Problem.
Evaluate the limit $$\lim_{x \to 0^+} x \ln(x)$$
I split the limit up in a product of $x$ and $\ln(x)$ and get $0 \cdot -\infty$ which sounds a bit shady...Can I simply say that this is obviously $0$ because $0 \cdot a = 0, \forall a \in \mathbb{R}$...?

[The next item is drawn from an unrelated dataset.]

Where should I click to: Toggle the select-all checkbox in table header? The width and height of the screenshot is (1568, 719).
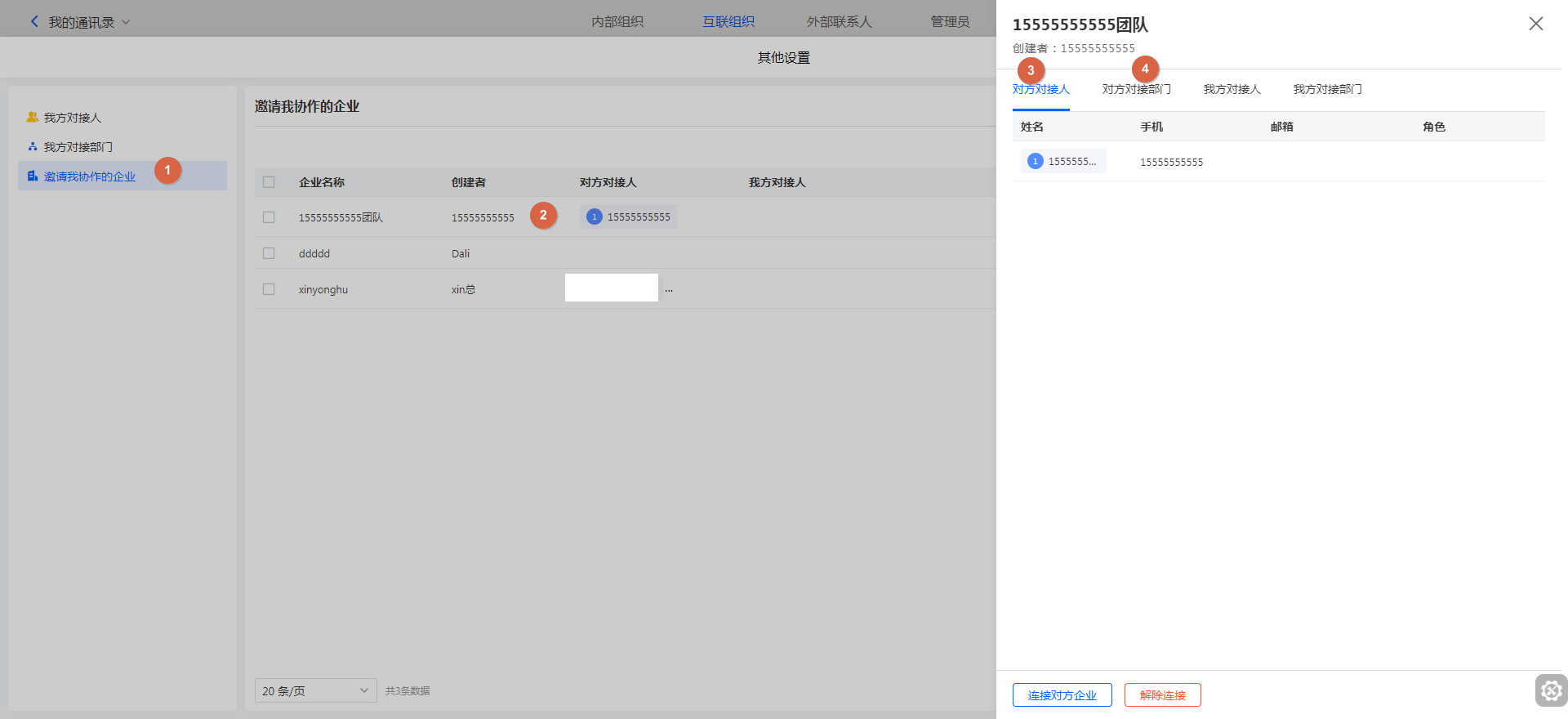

Hint: $$ \lim_{x \to 0^+} x\ln(x) =\lim_{x \to 0^+} \frac{\ln(x)}{1/x} $$
Another way to think about it: let $x=e^{-t}$; then the limit becomes:
$$\lim_{t\to \infty}\;\; -t \, e^{-t}$$
Maybe that's clearer.
As shown in this answer, for all $x\in\mathbb{R}$, $$ x\lt1+x\le e^x\tag{1} $$ If $u\gt0$, applying $(1)$ to $u/2$ and squaring gives $$ u^2/4\lt e^u\tag{2} $$ Multiplying $(2)$ by $\dfrac4{ue^u}$ yields $$ 0\lt\frac{u}{e^u}\lt\frac4u\tag{3} $$ Thus, applying $(3)$ and the Squeeze Theorem, $$ \begin{align} \lim_{x\to0^+}x\log(x) &=\lim_{x\to0^+}\log(x)e^{\log(x)}\\ &=\lim_{u\to\infty}-ue^{-u}\\ &=-\lim_{u\to\infty}\frac{u}{e^u}\\[3pt] &=0\tag{4} \end{align} $$
$$\lim_{x\to 0} x\log x=\lim_{x\to 0}\frac{\log x}{\frac1x}\stackrel{l\,'H}=\lim_{x\to 0}\frac{\frac1x}{-\frac1{x^2}}=\ldots$$
Set $t=\frac{1}{x}$, then
$$\lim_{x \to 0^+} x \ln(x)=\lim_{t\rightarrow +\infty}\frac{\log(\frac{1}{t})}{t}=\lim_{t\rightarrow +\infty}\frac{-\log(t)}{t}=0.$$